Namun kemudian timbul ingatan didalam hatinya, “Ini adalah kesempatan
yang baik. Aku harus dapat mempergunakan kesempatan ini. Jangan tertunda
lagi. Kalau aku berhasil membuatnya marah maka akan sampailah saatnya
aku berhadapan dengan Kebo Sindet sendiri”.
Dan tiba-tiba saja tumbuhlah seleranya
untuk makan sebanyak-banyaknya. Mungkin ia harus bertempur melawan Kebo
Sindet untuk waktu yang lama. Bahkan mungkin ia masih harus berkelahi
sampai malam hari. Kalau kekuatannya berimbang, maka pasti diperlukan
waktu yang cukup lama untuk menyelesaikannya.
Mahisa Agni tahu benar, bahwa Kebo Sindet
adalah seorang yang memiliki ketahanan tubuh yang luar biasa. Ketahanan
tubuh itulah yang harus diperhitungkannya pula. Kebo Sindet dapat
menahan sakit, menahan lapar dan lelah. Kalau ia tidak mau mati dalam
perkelahian itu, maka ia pun harus dapat mengimbanginya. Harus dapat
menahan sakit, lapar dan lelah, meskipun seandainya ia harus bertempur
sehari semalam, bahkan sepekan sekalipun.
Ternyata cara Mahisa Agni menyuap dirinya
sangat menarik perhatian Kebo Sindet. Sama sekali tidak berkesan di
dalam sikap itu, bahwa Mahisa Agni menjadi cemas dan gelisah. Sikap itu
adalah sikap yang selama ini tidak pernah dilihatnya pada anak muda itu.
Yang biasa dilihatnya adalah kegelisahan, kecemasan dan ketakutan
membayang di wajahnya. Tetapi kini anak itu makan dengan lahapnya tanpa
menghiraukan apa pun juga. Dan ini adalah kelalaian Mahisa Agni. Ia lupa
pada peranan yang masih dilakukannya.
Tetapi untunglah, bahwa kelalaian itu
terjadi disaat-saat terakhir dari permainannya, sehingga karena itu,
maka kelalaian ini tidak akan terlampau banyak mempengaruhinya, justru
ia sudah memutuskan untuk membuat perhitungan hari ini.
Ketika mereka sudah selesai makan, maka
Kebo Sindet itu berkata, “Nah, kalian harus beristirahat sebentar supaya
lambung kalian tidak sakit. Sebentar kemudian aku ingin melihat, apa
yang dapat kalian lakukan”.
Acuh tidak acuh Kuda Sempana berdiri dan
melangkah keluar. Di belakangnya berjalan Mahisa Agni dengan kepala
tunduk. Berbagai macam masalah bergolak di kepalanya. Kadang-kadang
terasa jantungnya berdebar-debar, tetapi kadang-kadang hatinya menjadi
tentram. Meskipun ilmunya sudah tidak kalah menurut penilaian gurunya
dari ilmu Kebo Sindet, masih cukup mcmpunyai perbawa. Umur dan
pengalamannya, serta bubungan mereka selama ini, ternyata berpengaruh
juga atas Mahisa Agni.
Kali ini Mahisa Agni sudah tidak ingat
lagi untuk membersihkan sisa-sisa makan mereka. Membawa mangkuk-mangkuk
kebelakang dan menyisihkan alat-alat makan mereka yang lain. Pikirannya
sama sekali sudah tidak pada permainan yang harus diperankan tetapi ia
sedang mereka-reka kemungkinan yang akan terjadi.
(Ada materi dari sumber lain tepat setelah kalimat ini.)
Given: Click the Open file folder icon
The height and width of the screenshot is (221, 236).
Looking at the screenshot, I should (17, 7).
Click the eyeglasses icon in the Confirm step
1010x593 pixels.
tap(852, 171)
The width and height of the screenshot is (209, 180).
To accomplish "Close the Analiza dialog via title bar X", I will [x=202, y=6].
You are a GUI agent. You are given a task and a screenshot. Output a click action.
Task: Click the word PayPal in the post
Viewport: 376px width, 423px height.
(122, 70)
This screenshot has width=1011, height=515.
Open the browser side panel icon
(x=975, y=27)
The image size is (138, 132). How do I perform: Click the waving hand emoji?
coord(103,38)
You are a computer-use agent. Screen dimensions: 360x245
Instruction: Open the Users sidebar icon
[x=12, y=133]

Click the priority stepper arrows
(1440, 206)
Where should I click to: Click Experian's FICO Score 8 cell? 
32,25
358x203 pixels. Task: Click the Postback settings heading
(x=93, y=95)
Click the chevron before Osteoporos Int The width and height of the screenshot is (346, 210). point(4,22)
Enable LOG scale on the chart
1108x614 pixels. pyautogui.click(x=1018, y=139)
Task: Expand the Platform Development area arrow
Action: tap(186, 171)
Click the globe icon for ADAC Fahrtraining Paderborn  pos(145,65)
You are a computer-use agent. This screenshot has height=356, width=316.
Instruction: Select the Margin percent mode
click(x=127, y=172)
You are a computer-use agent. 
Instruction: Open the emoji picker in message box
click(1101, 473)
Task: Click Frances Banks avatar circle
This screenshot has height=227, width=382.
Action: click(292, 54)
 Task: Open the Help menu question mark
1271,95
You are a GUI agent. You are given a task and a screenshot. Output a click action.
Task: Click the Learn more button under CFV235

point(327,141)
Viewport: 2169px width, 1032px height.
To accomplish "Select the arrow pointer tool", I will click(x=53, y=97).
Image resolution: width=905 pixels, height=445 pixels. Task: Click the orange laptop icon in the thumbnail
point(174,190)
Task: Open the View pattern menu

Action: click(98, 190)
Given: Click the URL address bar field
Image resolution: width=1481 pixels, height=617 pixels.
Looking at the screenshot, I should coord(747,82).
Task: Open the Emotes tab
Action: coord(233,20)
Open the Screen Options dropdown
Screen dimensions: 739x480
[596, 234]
Sikap Mahisa Agni itu memang menumbuhkan
kecurigaan pada Kebo Sindet. Tetapi ia tidak segera berbuat sesuatu. Ia
ingin melihat sikap-sikap Mahisa Agni selanjutnya.
Mahisa Agni kemudian melihat Kuda Sempana
berdiri saja memandang ke arah wajah rawa-rawa di kejauhan.
Kadang-kadang pandangan matanya dilontarkannya ke sudut yang lain dari
pulau iblis ini. Rerungkutan, pepohonan yang liar, gerumbul-gerumbul dan
rumput-rumput ilalang setinggi tubuhnya. Seakan-akan anak muda itu
ingin melihat, apakah yang tersembunyi di balik rimbunnya dedaunan itu.
Ketika Mahisa Agni berpaling, dilihatnya
Kebo Sindet berdiri beberapa langkah di belakangnya. Matanya yang
seolah-olah mati di wajahnya yang beku, memandanginya dan Kuda Sempana
berganti-ganti. Tetapi ia tidak segera berbuat sesuatu. Bahkan ia
berkata, “Beristirahatlah sejenak. Kali ini kalian tidak boleh
mengecewakan. Meskipun ilmu kalian sama sekali tidak sepadan dari yang
aku kehendaki, tetapi apabila kalian berkelahi dengan sungguh-sungguh,
aku sudah menjadi puas. Aku tidak akan menyakiti kalian, dan bahkan aku
berjanji untuk meningkatkan ilmu kalian bersama-sama, supaya setiap
perkelahian di antara kalian menjadi semakin seru. Kalian tidak perlu
takut menyakiti lawan. Aku sudah menyediakan berbagai macam obat untuk
menyembuhkannya, meskipun salah seorang dari kalian terpaksa muntah
darah. Apakah kalian mengerti?”
Mahisa Agni mengangguk kosong. Tetapi
Kuda Sempana sama sekali tidak mengacuhkannya. Bahkan berpaling pun
tidak. Namun demikian Kebo Sindet pun membiarkannya saja.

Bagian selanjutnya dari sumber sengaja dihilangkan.